§ Trecho extraído:
◆ ◆ ◆ ◆ ◆ ◆ ◆

Diante da chegada de Nelson Mandela ao poder, foi eleita parlamentar. Ativista, ela assumiu a função de levar adiante a palavra do avô.

Nesta semana, com 79 anos de idade, ela foi a principal palestrante na Geneva Peace Week, um evento que reúne centenas de ativistas e pesquisadores na sede da ONU. A sul-africana falou com exclusividade com a coluna sobre os protestos que tomam conta de vários países e de líderes que difundem o ódio.

Eis os principais trechos da entrevista:

UOL - Nas últimas semanas, temos visto protestos em diferentes partes do mundo e populações com uma enorme raiva do poder público e das condições de vida. Por qual motivo a sra. acredita que há uma explosão dessas massas?
Ela Gandhi - Tenho visto essa mesma raiva em meu país, a África do Sul. As pessoas estão bravas. Há muitos motivos para isso. Os líderes responsáveis por dar respostas às populações não estão cumprindo suas funções. As pessoas com o poder de promover mudanças reais não estão agindo dessa forma. Essa é certamente uma das motivações dessa explosão.

Mas eu devo dizer que essa raiva não é o caminho a ser seguido. Isso não conduzirá a soluções positivas. Quando se faz coisas no calor da ira, nos arrependemos depois. Precisamos da lógica e saber o que queremos fazer. Também precisamos sair em busca do motivo que está conduzindo essa ira. Essa raiva precisa ser traduzida em energia positiva.

Há ainda um outro fator importante. Não podemos pensar que é a outra pessoa o motivo da raiva que sentimos. É o que aquela pessoa fez. Há uma diferença entre a pessoa e o que ela faz. Quando conseguimos separar as duas coisas, então entendemos qual é a ação específica que causa a ira. É a ação que está errada. Não a pessoa.

E qual a implicação disso?
Enquanto pensarmos que, ao eliminar aquela pessoa, o motivo da minha ira estará eliminado, não chegaremos a lugar algum. O que não pensamos é que aquela ação que te deixa bravo pode ser conduzida por outra pessoa. Portanto, se separarmos a pessoa da ação, atingimos um resultado maior.

◆ ◆ ◆ ◆ ◆ ◆ ◆

§ Dados de entrada:
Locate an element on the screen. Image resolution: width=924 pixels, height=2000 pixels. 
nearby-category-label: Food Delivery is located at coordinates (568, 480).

◆ ◆ ◆ ◆ ◆ ◆ ◆

§ Ações solicitadas:
1. Por favor, diga se cada afirmação abaixo concorda com a entrevista, respondendo sim ou não e citando literalmente as palavras da entrevista que decidem: (a) a entrevistada tinha 79 anos quando foi a principal palestrante na Geneva Peace Week; (b) a entrevistada afirma que a raiva levará a soluções positivas; (c) segundo a entrevistada, o que está errado é a ação, e não a pessoa.
2. Segundo a entrevista, onde a Geneva Peace Week reúne ativistas e pesquisadores?
Não é preciso consultar as linhas para nada.

§ Respostas por item:
1.
(a) Sim: "com 79 anos de idade, ela foi a principal palestrante na Geneva Peace Week".
(b) Não: "essa raiva não é o caminho a ser seguido. Isso não conduzirá a soluções positivas."
(c) Sim: "É a ação que está errada. Não a pessoa."

2. Na sede da ONU.